La regularidad buscada es algo que puede estar apareciendo ahora, en el momento más indicado, en la situación de la temporada que requiere una mejor respuesta del conjunto y que va a poner a prueba si hay plantilla para completar una temporada decente, o si el final del curso va a tener demasiados meses insustanciales.
¿Ha bastado ganar en Múnich para que el equipo mute en algo fiable? Creo que sería simplificar en exceso. Hay varios factores, el principal para mí es que se reconoce el grupo que es útil, la reducción de la rotación durante los partidos a ocho/nueve jugadores, dependiendo del acierto en la aportación por parte de Dani Díez, ha ayudado (dejar de lado ese baloncesto de «reglas pasarela», que obliga en categorías inferiores a que todos los jugadores estén al menos un cuarto en la cancha, sin poder ser sustituidos). Abandonar esa versión de juego cooperativista, asegurando minutos para cada uno de los jugadores del plantel,ha dejado fuera primero a Vini Okouo y más tarde, casi de forma definitiva, a Oliver Lafayette, de largo el fiasco mayor de la temporada, una apuesta fallida que ha provocado la orfandad de liderazgo y dirección del equipo en cancha durante gran parte de la temporada. Simplemente por algo muy sencillo: el tiempo no pasa en balde, y el jugador de Louisiana ya jugó los mejores 25 partidos de su carrera, la pena para todos es que no han sido con la camiseta del Unicaja.
La campaña da la oportunidad, que, como ocurrió el pasado domingo frente al Divina Seguros Joventut, Joan Plaza emplease a todos los miembros del equipo, quedando claro que los objetivos a cubrir no permiten ciertas alegrías y que el entrenador catalán tiene claro cuáles son las piezas útiles.
Así se encara la eliminatoria ante el Lokomotiv Kuban Krasnodar, que empezó fatal la temporada al mando de Fotis Katsikaris y que tras la llegada al banquillo de Sasha Obradovic remontó el vuelo. De hecho, pasó la fase previa en el mismo grupo que Hapoel Jerusalén y Valencia Básket, ya en el Top16, en el grupo D con los tres equipo españoles, hizo casi pleno al caer sólo ante el Herbalife Gran Canaria de Luis Casimiro en Rusia, cuando ya tenía la clasificación asegurada. En el cruce de cuartos, el Zenit San Petersburgo fue presa fácil, resolviendo por la vía rápida. Por cierto, para que veamos cómo cambian las circunstancias: si hemos tildado de decepcionante el inicio de temporada de Unicaja, el «Loko» ganó un partido menos que los malagueños para clasificarse.
Llegados a este punto, el rival del plantel cajista no iba a ser fácil.

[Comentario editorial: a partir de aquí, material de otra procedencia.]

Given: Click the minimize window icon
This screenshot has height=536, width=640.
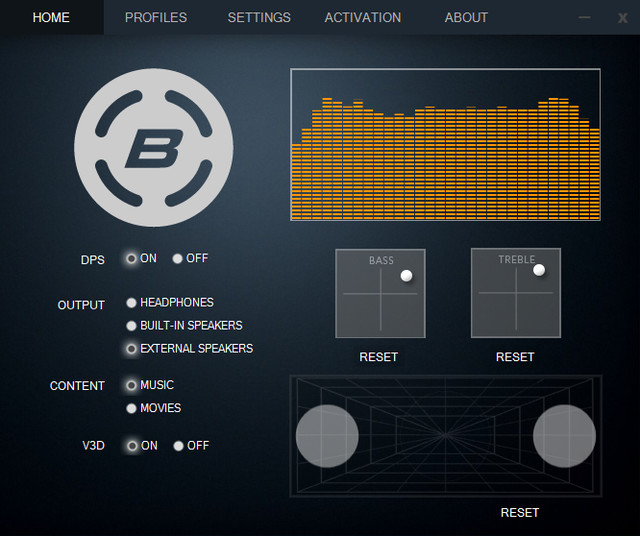Looking at the screenshot, I should pyautogui.click(x=585, y=17).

Lo que ocurre es que tiene más hombres que nombres, dejando aparte de lo duro del viaje de casi 5.000 kilómetros (al tener que ir vía Moscú), el equipo radicado anteriormente en Mineralnye Vody y en Rostov, y que en 2011 entrenó Bozidar Maljkovic, quiere volver a la Euroliga que tan magníficamente disputó el pasado año. Y tiene claro que el camino va por la Eurocup, ya que en la VTB están cuartos tras CSKA, Zenit y Khimki. Está claro que la plantilla del pasado año pertenece a la memoria, que la diáspora tras el éxito fue casi total, empezando por el ahora cuestionado Giorgos Bartzokas, y que la reconstrucción necesitó su periodo de adaptación, pero ahora, está dónde imagino que querían al diseñar el equipo.

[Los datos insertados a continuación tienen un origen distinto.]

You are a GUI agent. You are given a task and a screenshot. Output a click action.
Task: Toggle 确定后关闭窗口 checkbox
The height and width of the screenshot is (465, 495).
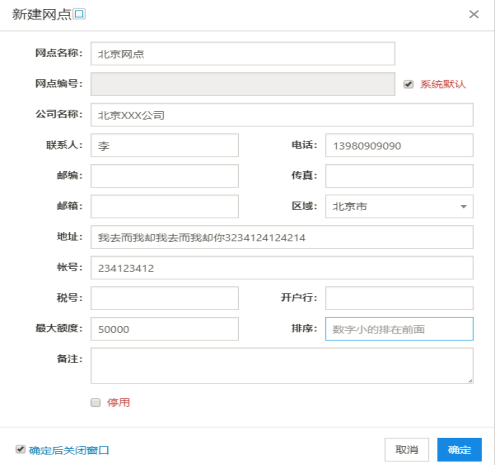tap(20, 449)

Gente como Ryan Broeckhoff, Taylor Rochestie, Kevin Jones, Matt Janning, Andrei Zubkov o Dmitri Khvostov están bien entrenados y son favoritos para meterse en la final, pero igual que ante el Bayern tenía una sensación de ir en franca inferioridad; esta vez, el mejor argumento es ue el equipo no ha estado mejor en todo el año, y que ya ha inaugurado lo que se le requiere: está más sólido ahora que antes -en casa mucho más-, ha vencido a domicilio en lugares complicados y ya va teniendo claro a qué juega. Si además los minutos están convenientemente reasignados sin regalarse y la afición hace su trabajo el viernes, sólo cabe esperar sacar el primer partido en la ciudad que originalmente se llamaba Iekaterinodar (el regalo de Catalina, en referencia a la zarina Catalina la Grande) y rematar en Málaga.